In short
AI can be implemented in a company where the process lives across 1C, WhatsApp, and Excel. But the project must not pretend this is one clean system. The invoice may be in 1C, the approval in WhatsApp, the working status in Excel, the CRM stage may be stale, and the real agreement may be in a manager’s head.
The job of AI is not to replace every system. It is to collect context, show sources, draft the next action, and stop where it lacks permission or confidence.
Map sources first
Before choosing a model, map the sources: customer, invoice, payment status, order status, customer messages, exception approvals, real spreadsheets, and source owners.
This quickly shows that “integrate with 1C” is too broad. Sometimes you only need payment status. Sometimes an act, inventory, counterparties, or a temporary export is enough for a pilot.
Start with read-only 1C
1C often holds sensitive data: money, documents, counterparties, inventory, acts, and invoices. Start with reading and comparison.
AI can find an invoice, compare amount, BIN, contract, date, and counterparty, highlight mismatches, draft a note for accounting, show payment status to a manager, or warn that data is missing.

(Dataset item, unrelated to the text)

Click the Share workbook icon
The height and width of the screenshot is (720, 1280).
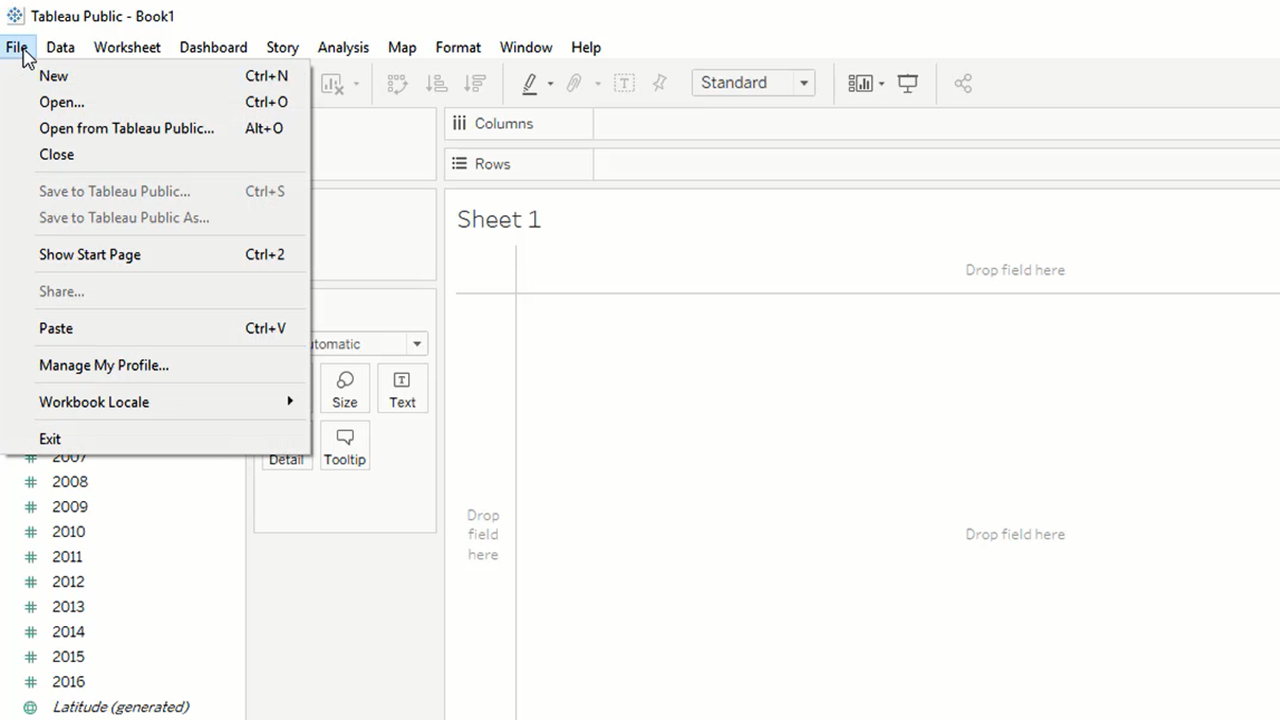[963, 84]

Avoid automatic posting, directory edits, payments, period closing, and customer promises at the start.
WhatsApp is an entry point
WhatsApp is a useful entry channel and a poor single source of truth. It has context but little structure.

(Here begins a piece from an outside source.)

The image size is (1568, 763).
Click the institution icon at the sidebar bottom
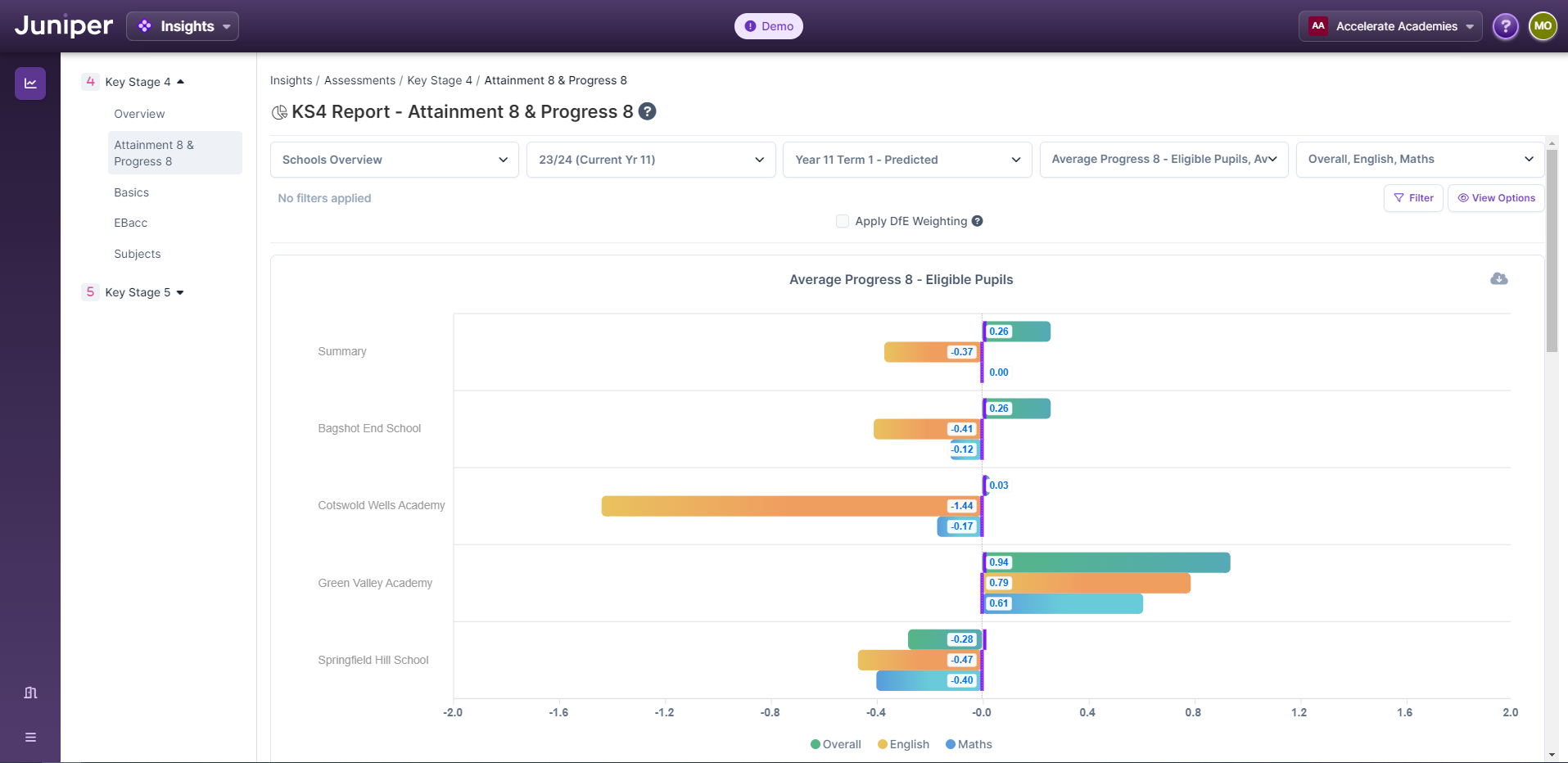[x=29, y=693]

AI can read the dialog, detect intent, extract details, draft a reply, create a task, and hand off. The final state should still be recorded in CRM, a task system, or another operational source.
Excel is often real
Excel may be called temporary, but many companies run on it for years: schedules, branches, shipment plans, statuses, prices, owners, and manual reconciliations.
For a pilot, Excel can be useful. It gives access to reality without a long integration. But it needs an owner, stable columns, update rules, access control, and conflict handling against 1C or CRM.
First pilot architecture
Do not connect everything to everything. For sales, connect WhatsApp lead intake, CRM, a service table, manager draft, and task creation. For finance, extract document fields and compare them with 1C or an export. For logistics, combine an Excel vehicle schedule, WhatsApp driver messages, and 1C documents into an exception summary.
Each case needs one owner, one workflow, one value metric, and clear action limits.
When custom work is needed
Low-code tools help when the process is linear: receive message, create task, send notification, fill row, call API.
Custom development is needed for conflicting sources, roles, mixed language, OCR, RAG, business rules, human approval, logs, error review, and non-standard 1C integration.
Quality control
Test real cases: messy Excel, stale CRM status, incomplete WhatsApp dialogs, 1C conflicts, document scans, mixed language, angry customers, and discount requests.
For every case, define expected behavior: answer, clarify, show source, draft, hand off, or refuse. That becomes the eval set.
For the rollout structure, see why AI projects need evals and AI pilot in 30 days.
FAQ
Can we implement AI if everything is in Excel?
Yes, if you choose one workflow and give the spreadsheet structure, ownership, access control, and update rules.
Should AI write to 1C automatically?
Not at the start. Begin with reading, comparison, and drafts. Add writing only after pilots, logs, and approvals.
What if WhatsApp and 1C disagree?
The agent should show the conflict and hand off to a person instead of silently choosing one version.